Menteri Keuangan Sri Mulyani Indrawati menilai ekonomi Islam memiliki potensi besar untuk menjadi alternatif sistem ekonomi dunia, di tengah kebuntuan yang dihadapi kapitalisme, komunisme, sampai sosialisme.
Bendahara negara itu menggambarkan, situasi global sarat ketimpangan, krisis kepercayaan, dan kerusakan lingkungan akibat praktik ekonomi yang tidak berkelanjutan. Menurutnya, dua sistem ekonomi yang mendominasi dunia kapitalisme dan komunisme sama-sama menyisakan masalah struktural.
“Kita melihat banyak implikasi negatif dalam berbagai bentuk ketimpangan konsentrasi dari kekuatan, baik kekuatan kapital yaitu ekonomi dan kekuatan politik pada segelintir manusia,” kata Sri Mulyani dalam Sarasehan Nasional Ekonomi Syariah, Rabu (13/8).
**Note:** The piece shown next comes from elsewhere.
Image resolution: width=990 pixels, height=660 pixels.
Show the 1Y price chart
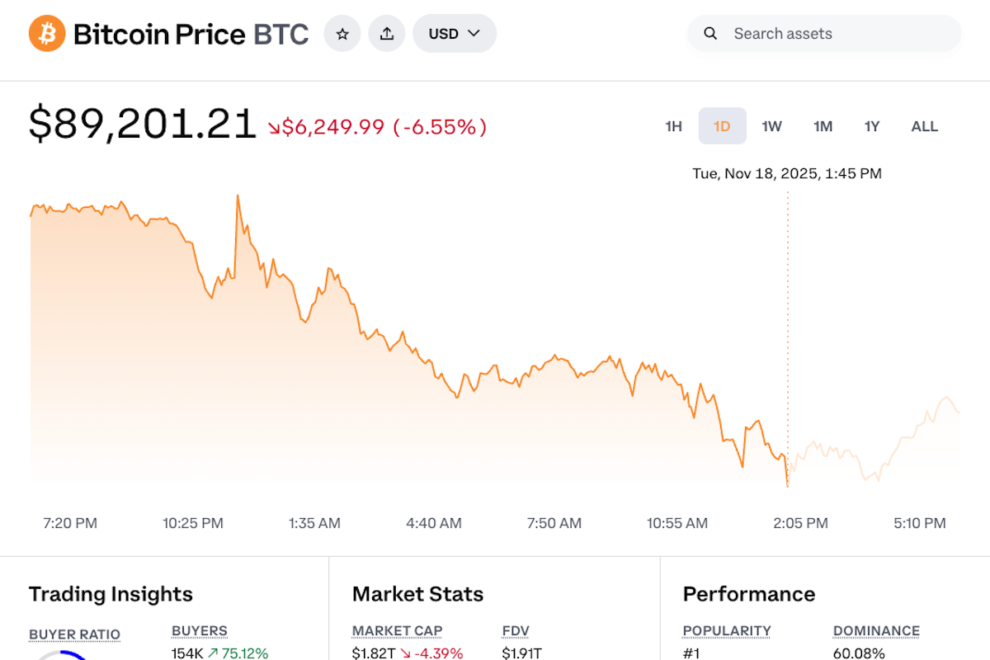point(872,126)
Ia menjelaskan, kapitalisme cenderung menimbulkan kesenjangan sosial dan eksploitasi sumber daya. Sementara komunisme dan sosialisme menimbulkan dampak negatif dalam bentuk ketiadaan motivasi untuk mencapai yang terbaik karena perasaan sama rasa sama rata.
Ekonomi Islam, kata dia, mengedepankan keseimbangan antara profit dan nilai kemanusiaan, sehingga mampu memberikan solusi yang lebih etis dan inklusif.
Sri Mulyani mencontohkan bagaimana instrumen keuangan syariah seperti sukuk dan wakaf produktif dapat menjadi sarana membiayai pembangunan, tanpa meninggalkan prinsip keadilan.
“Instrumen ini tidak hanya mendorong pertumbuhan ekonomi, tetapi juga mengangkat martabat manusia melalui distribusi manfaat yang lebih merata,” tuturnya.
Ia menekankan, keberhasilan ekonomi Islam sebagai jalan ketiga membutuhkan tata kelola yang bersih, transparan, dan amanah. Tanpa itu, prinsip luhur yang ditawarkan hanya akan menjadi slogan.
“Kalau kita ingin membangun ekonomi syariah yang kuat, maka integritas, akuntabilitas, dan kecerdasan harus menjadi pondasi utama,” tegasnya.
Sri Mulyani pun mengajak seluruh pemangku kepentingan untuk tidak sekadar melihat ekonomi Islam sebagai ceruk pasar. Tetapi sebagai sistem nilai yang relevan menjawab tantangan zaman.